Während sich meine Gedanken am nächsten Morgen um frisch gepressten Orangensaft und ein Stück Brot drehen, schütte ich die Haferflocken zusammen mit dem Milchpulver in meine Tasse aus Plastik. Am dritten Tag, ich muss es zugeben, sitzt mir der Rucksack schwer im Rücken. Er kommt mir viel schwerer vor als die anderen beiden Tage. Meine Schultern schmerzen, doch eine andere Wahl habe ich nicht. Wir sind in der Nähe von Gjendebu, möchten allerdings den Umweg über Storådalen laufen. Während einer kurzen Zeit wandern wir mit anderen Trekkingbegeisterten zusammen. Die Sonne guckt hinter den Wolken hervor. Ich fühle die wohlige, angenehme Wärme auf meinem Körper. Bevor ein leichter Abstieg uns durch das Tal Storådalen führt, kreuzt sich unser Weg mit demjenigen von Hamstern und weiteren Rentieren. Wir verlassen den Grat und wandern talabwärts. Nach eher karger, steiniger Landschaft finden wir uns plötzlich in einem Wald voller Vegetation. Wir wandern an einem Fluss entlang, umgeben von Bergen und Wäldern. Ein faszinierendes Schauspiel von Licht und Schatten zeichnet sich an den Berghängen ab. In Gjendebu angekommen, schlagen wir unser Zelt auf und legen einen Ruhetag ein. Wir spülen unsere wenigen Kleider im Fluss aus, werden mit einem herrlichen, sonnigen Tag verwöhnt und die Kleider trocknen schnell. Während ich auf dem harten Boden liege und die Sonne genieße, stelle ich mir vor meine Salzstängel wären Teil eines Cocktails, der jeden Moment serviert wird.
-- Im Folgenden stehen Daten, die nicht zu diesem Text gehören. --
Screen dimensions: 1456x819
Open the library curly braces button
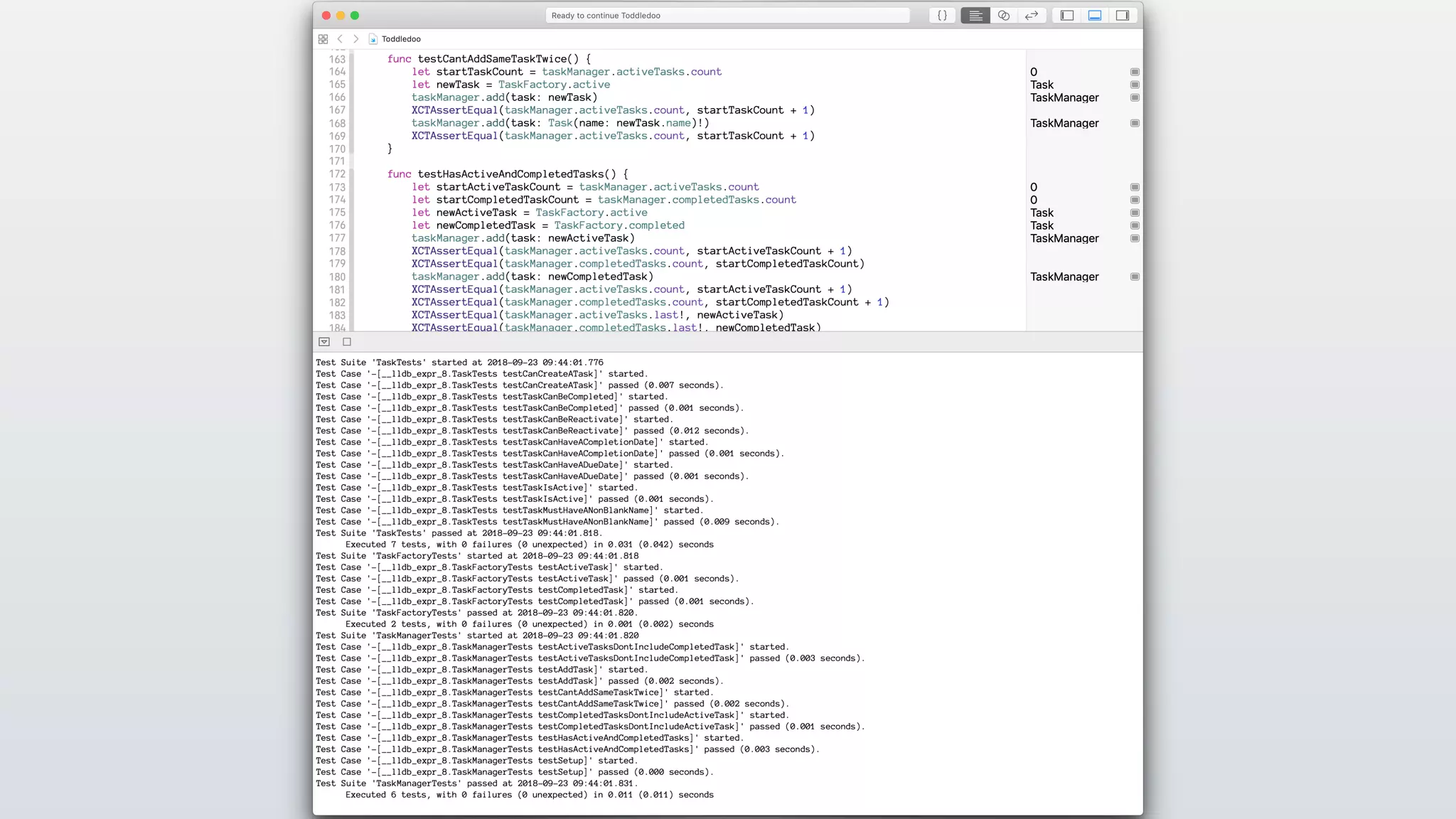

Auf der klassischen Route geht es weiter zu unserem nächsten Ziel. Fondsbu. Das Veslådalen überrascht uns mit einer üppigen Flora. Die Landschaft wird in einem leichten Anstieg immer karger, führt aber an schönen Seen und Flüssen vorbei. Die Sonne scheint auf unserer Seite und die Aussicht ist fantastisch. In der Ruhe finden wir Zeit, unsere Gedanken zu sortieren. Ich nehme mir fest vor, meiner Dusche und meinem Bett mehr Dankbarkeit entgegenzubringen, wenn wir wieder zu Hause sind. Trotzdem. Dieses Gefühl, diese Neugier, Schritt für Schritt voranzuschreiten um zu sehen was sich hinter der nächsten Kurve, dem nächsten Berg verbirgt. Das Gefühl der Erschöpfung, das Essen das nirgends so gut schmeckt wie in den Bergen. Ich liebe diese Momente. Schon bald sehen wir unter uns der Bygdin See, an dessen Ufern wir unser Zelt für die letzte Nacht aufschlagen, bevor wir in Fondsbu, unserem Ziel ankommen. Unter dem Sternenhimmel fragen wir uns, welches Trekking wir wohl als nächstes Entdecken könnten.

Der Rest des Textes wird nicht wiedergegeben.